WHAT YOU WILL DO: Pictures excluded, set down exactly the lines from the one containing "You are a computer-use" through the final line of the material, and only those.

ENTRIES SHOWN:

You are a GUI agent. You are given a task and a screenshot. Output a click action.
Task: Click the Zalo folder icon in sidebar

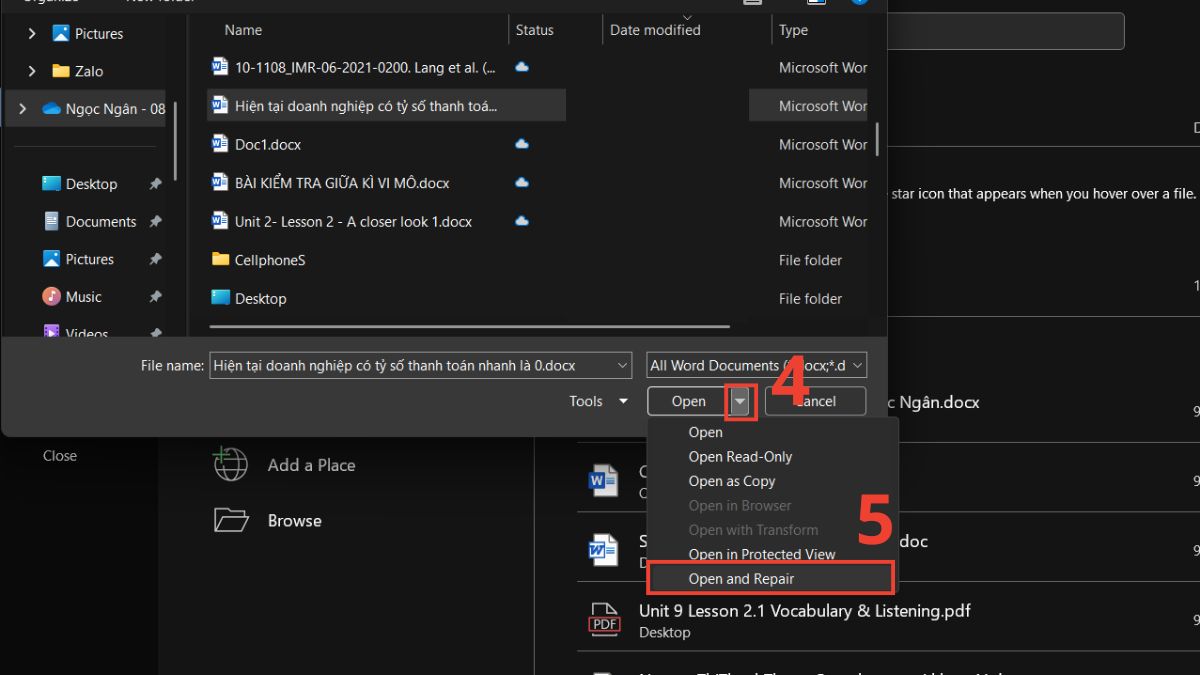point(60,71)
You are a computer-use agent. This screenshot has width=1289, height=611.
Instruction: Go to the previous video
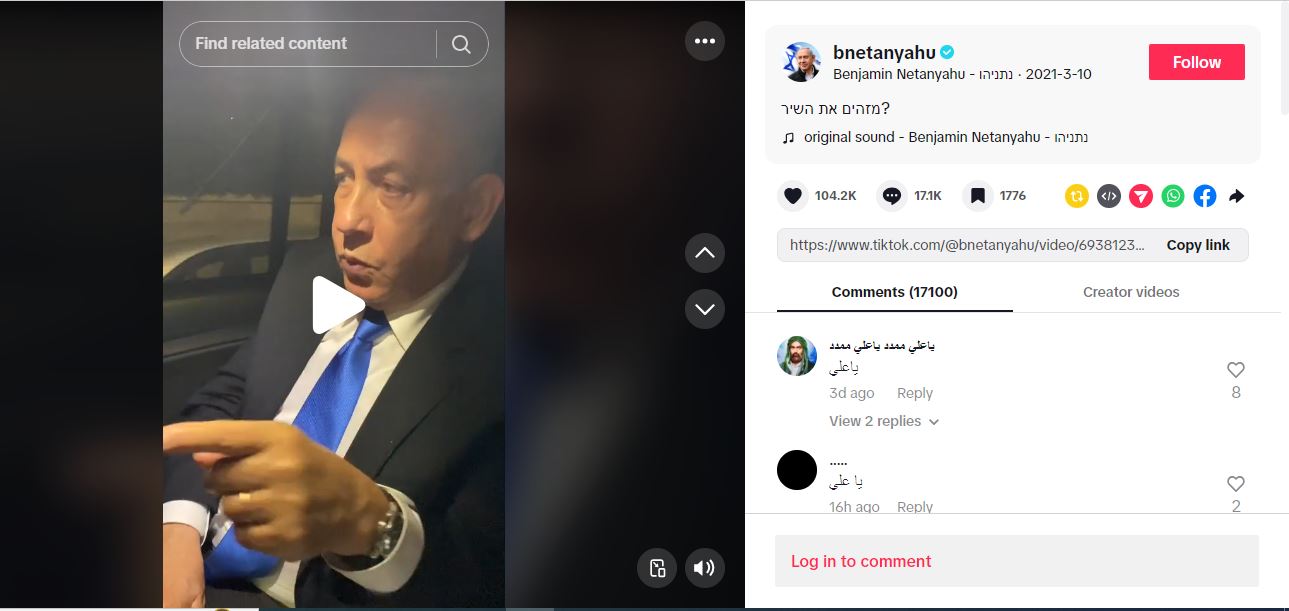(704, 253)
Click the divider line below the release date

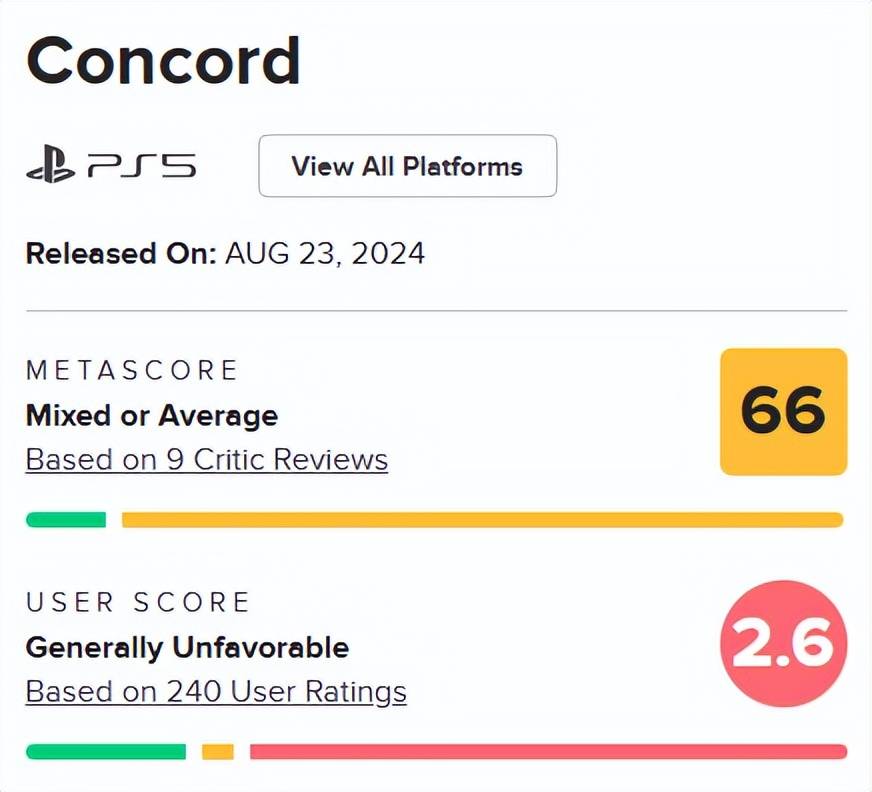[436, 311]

ANSWER BELOW:
You are a computer-use agent. This screenshot has width=1289, height=611.
Instruction: Go to the previous video
(704, 253)
Click the divider line below the release date

[436, 311]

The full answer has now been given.